Close up showing the thickness of fiberglass vs. gel coat at the rear of the coaming. Notice how the fiberglass thickness tapers off to the left of where I’ve feathered out the gel coat. This is not the result of me grinding down the fiberglass, rather the thickness transitioned on both sides at this point.
Finished fiberglass work just behind the thigh brace. The old has been feathered into the new to help lay a smooth gel coat layer on top of everything.
The large vertical crack repair can no longer be seen. It has been properly built up with layers to bring it flush with the rest of the surface.
This is a neat trick I picked up from YouTube. After mixing pigment into the gel coat, put some un-catalyzed product onto the surface that’s being matched. I found I could get very close, but I’m not worried about it being exact because I plan for the final layer to cover the existing gel coat.
Beginning to build up the gel coat in the lowest places.

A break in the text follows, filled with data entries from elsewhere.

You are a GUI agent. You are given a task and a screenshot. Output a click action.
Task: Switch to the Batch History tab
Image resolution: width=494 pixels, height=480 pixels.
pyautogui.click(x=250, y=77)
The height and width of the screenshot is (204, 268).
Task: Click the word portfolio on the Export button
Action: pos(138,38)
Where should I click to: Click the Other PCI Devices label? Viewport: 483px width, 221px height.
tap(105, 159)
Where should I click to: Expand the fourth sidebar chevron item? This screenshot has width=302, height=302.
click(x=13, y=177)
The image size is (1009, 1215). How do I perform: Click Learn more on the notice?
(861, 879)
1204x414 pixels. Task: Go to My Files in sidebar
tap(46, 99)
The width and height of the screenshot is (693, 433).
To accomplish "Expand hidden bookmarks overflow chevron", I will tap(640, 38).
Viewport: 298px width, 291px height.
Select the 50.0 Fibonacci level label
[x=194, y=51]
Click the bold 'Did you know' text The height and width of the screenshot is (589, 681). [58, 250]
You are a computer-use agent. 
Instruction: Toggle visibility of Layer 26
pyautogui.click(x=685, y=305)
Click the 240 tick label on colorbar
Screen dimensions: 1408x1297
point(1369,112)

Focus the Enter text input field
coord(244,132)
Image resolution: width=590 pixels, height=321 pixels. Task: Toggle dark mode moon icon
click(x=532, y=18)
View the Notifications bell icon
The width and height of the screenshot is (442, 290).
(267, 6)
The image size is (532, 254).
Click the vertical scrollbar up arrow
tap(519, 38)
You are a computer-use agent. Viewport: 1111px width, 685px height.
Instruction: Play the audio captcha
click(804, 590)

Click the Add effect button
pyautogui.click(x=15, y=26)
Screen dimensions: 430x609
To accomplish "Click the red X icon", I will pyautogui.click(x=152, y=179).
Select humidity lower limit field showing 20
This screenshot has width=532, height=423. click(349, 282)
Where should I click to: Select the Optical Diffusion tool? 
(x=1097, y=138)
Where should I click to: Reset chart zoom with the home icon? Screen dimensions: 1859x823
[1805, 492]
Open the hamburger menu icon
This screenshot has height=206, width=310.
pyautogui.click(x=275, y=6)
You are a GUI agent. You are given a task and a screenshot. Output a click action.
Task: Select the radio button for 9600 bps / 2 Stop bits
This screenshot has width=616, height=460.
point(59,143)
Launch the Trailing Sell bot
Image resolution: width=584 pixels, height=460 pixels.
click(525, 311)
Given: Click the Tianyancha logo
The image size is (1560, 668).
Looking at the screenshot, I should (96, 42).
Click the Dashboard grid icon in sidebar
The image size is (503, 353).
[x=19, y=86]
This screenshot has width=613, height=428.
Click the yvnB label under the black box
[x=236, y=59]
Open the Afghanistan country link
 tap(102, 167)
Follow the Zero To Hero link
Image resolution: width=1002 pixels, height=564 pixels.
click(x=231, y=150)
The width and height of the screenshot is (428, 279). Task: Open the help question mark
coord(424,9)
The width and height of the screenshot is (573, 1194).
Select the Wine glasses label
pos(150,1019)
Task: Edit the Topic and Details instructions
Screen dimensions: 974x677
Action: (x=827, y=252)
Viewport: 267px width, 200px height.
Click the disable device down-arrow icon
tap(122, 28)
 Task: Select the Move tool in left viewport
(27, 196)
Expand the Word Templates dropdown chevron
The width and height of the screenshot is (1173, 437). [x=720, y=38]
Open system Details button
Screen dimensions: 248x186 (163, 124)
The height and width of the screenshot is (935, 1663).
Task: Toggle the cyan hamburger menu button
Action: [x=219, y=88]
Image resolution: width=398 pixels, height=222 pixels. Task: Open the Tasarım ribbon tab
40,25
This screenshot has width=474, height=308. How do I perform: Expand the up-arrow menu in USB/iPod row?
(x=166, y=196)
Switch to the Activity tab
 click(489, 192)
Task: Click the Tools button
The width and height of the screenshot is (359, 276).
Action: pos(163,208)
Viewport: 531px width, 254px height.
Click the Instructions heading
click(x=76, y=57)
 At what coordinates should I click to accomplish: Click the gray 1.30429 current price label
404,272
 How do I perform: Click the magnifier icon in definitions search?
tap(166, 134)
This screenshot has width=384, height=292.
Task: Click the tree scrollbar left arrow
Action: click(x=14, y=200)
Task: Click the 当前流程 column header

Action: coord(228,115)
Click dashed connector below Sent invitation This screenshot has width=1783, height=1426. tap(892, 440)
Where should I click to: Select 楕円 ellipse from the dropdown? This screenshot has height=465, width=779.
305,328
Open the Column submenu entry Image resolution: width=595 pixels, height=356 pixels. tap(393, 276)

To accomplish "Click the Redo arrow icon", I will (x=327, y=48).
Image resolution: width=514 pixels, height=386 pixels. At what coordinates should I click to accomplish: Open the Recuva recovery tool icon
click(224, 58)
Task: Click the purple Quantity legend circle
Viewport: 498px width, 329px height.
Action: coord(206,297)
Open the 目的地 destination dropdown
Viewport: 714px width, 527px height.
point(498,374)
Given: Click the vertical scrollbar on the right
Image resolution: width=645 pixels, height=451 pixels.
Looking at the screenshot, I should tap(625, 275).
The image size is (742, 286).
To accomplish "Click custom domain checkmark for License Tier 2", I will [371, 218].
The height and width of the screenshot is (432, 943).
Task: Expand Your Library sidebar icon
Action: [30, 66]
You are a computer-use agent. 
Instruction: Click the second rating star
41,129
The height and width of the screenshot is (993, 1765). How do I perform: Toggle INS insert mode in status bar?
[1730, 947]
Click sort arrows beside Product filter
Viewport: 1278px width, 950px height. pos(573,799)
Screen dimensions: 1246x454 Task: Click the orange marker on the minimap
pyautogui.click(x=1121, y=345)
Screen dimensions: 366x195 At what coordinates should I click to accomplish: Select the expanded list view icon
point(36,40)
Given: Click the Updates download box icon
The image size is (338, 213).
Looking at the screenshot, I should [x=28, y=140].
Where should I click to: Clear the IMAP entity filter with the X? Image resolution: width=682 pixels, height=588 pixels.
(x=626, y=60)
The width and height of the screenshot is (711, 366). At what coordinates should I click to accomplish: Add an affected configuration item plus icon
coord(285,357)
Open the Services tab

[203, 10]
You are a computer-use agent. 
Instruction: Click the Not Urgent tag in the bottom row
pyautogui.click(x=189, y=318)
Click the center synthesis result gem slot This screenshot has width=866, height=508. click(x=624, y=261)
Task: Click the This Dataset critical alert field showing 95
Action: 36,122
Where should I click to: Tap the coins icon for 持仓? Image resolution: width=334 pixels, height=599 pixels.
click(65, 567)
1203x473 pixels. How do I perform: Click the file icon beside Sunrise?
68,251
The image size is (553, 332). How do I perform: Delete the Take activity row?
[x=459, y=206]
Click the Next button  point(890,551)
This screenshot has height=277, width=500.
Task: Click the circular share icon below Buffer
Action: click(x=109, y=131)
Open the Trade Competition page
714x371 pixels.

You can see I’ve also taken some time to mask off the boat much better than before. This will protect from errant gel coat, coarse shaping tools, and the slurry wet sanding is going to produce. [Hindsight: I should have done this right at the start!]
After two layers of build up, with sanding and acetone cleaning in between (due to gel coat wax). I’ve been rubbing vigorously with a very wet acetone soaked rag, then wiping off the surface with a separate rag - a clean part of the rag each time. [Hindsight: I’d use unwaxed gelcoat next time to more quickly build layers without the work in between. There are lots of ways to seal off the unwaxed gel coat to get it to cure completely. Perhaps the easiest being to add wax for the final layer.]
Applying the gel coat is like trying to paint on toothpaste and get a nice finish. Working with the epoxy was much more satisfying, but at least this stuff sands down quickly. I’m focusing on just putting it on heavy right now to build some thickness. Then I’ll shape and smooth for as long as my patience holds out.
And no, I’ve not forgotten about that skeg box. With a small brush taped to the end of a stick, I carefully dabbed on some gel coat on the patches inside the skeg box. This was painstaking work getting the brush into the slot without smearing the gel coat down the side, but I got it done. I used a sheet of plastic on the end of a larger brush, also attached to a stick, to smooth it out as best I could to minimize sanding… Which, you guessed it, has to be done on the end of a stick. I’ll be completely finishing the bottom repairs smooth then drilling a new hole that’s smaller than the original. After I get this done, I plan on using the hole to locate the block on the inside. Then I’ll glass it in place and the skeg box part of the repairs should be complete.